Check Out This Beating Mini-Heart in a Jar

A closeup of a “human ventricular cardiac organoid,” which is used to test the safety of drugs in development. (Photographs by Theodore Kaye)

It’s made out of living human cells. Someday they could be yours.

The human heart is special. That’s not some bad poetry: it’s a tricky truth in medical research. Time and time again, drugs that look promising in experiments on animals are no good for humans. And often it’s because a compound that is harmless to a mouse heart is toxic to the human heart. Other rodent organs more closely approximate ours, but the structure and the physics of our hearts—all the way down to the minute details of how calcium ions flow—are simply too different.

That’s why a company called Novoheart developed this miniature human heart in a jar. OK, it’s just a portion of a heart—an organoid—grown from human stem cells. But it’s hollow and it beats. When any compound is added to the container, researchers can get clues about its safety by analyzing how well the organoid conducts electricity and how strongly it contracts.
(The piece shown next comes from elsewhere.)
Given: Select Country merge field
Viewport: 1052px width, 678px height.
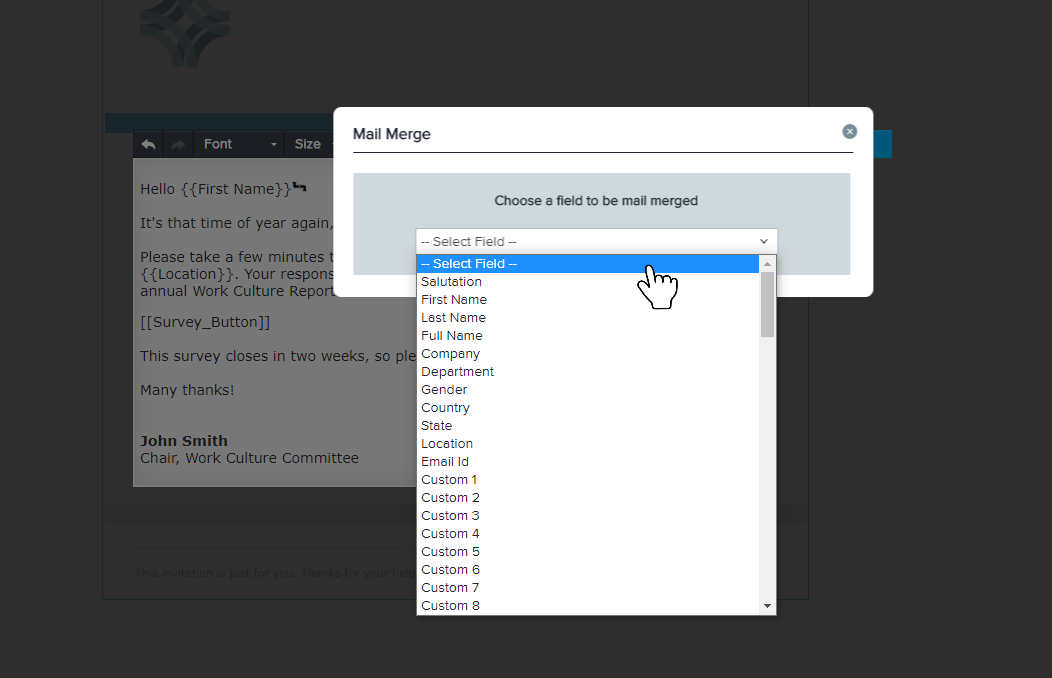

One of Novoheart’s first clients is Pfizer, which is studying a drug that might treat a neuromuscular disorder called Friedreich’s ataxia. Novoheart got cells from two people who have the disease and coaxed those cells to grow over about four months into cardiac organoids. Someday, says Kevin Costa, Novoheart’s chief scientist, your doctor might order up organoids from your own cells to help determine which drugs are best for you.

Fed by nutrients in the red liquid, the organoids can live for a couple of months.
To speed the collection of data, drugs can be tested on several organoids at once.
Two Novoheart employees check on a four-organoid test at the company’s facility in Hong Kong.
This is a readout of data from the organoids. Novoheart measures how drugs affect heart tissue’s electrical patterns and the strength of its contractions.